◆ ACTIVITY ◆
Find the line containing "Cancel the label purchase" in the records below. Copy exactly that line and each one after it, ending at the line containing "Screen dimensions: 1080x550", and nothing more.

◆ DATA EXCERPTS ◆

*** Block opens ***

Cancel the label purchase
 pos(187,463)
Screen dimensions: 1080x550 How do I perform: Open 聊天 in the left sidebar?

*** Block closes ***
*** Block opens ***

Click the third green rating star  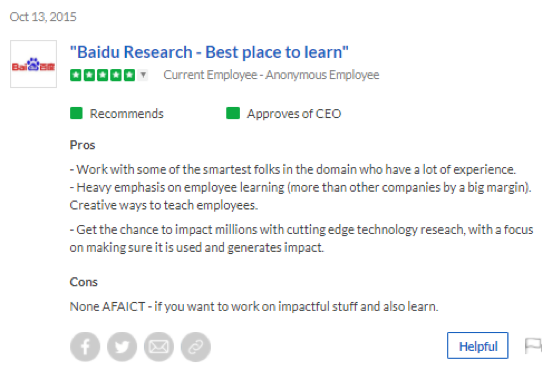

*** Block closes ***
*** Block opens ***

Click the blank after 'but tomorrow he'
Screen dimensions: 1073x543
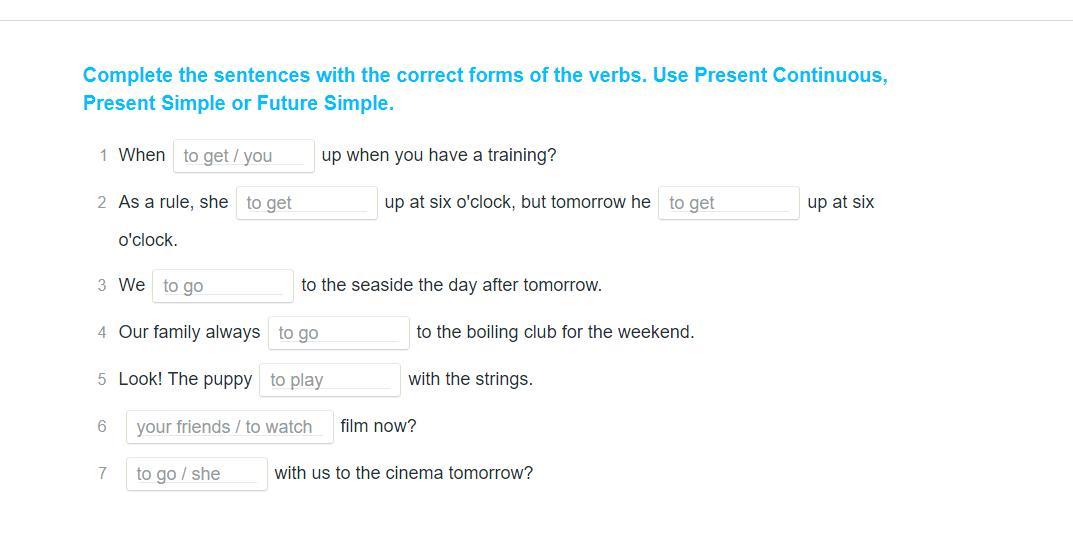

*** Block closes ***

◆ RESULT FOR THIS EXERCISE ◆
Cancel the label purchase
 pos(187,463)
Screen dimensions: 1080x550 How do I perform: Open 聊天 in the left sidebar?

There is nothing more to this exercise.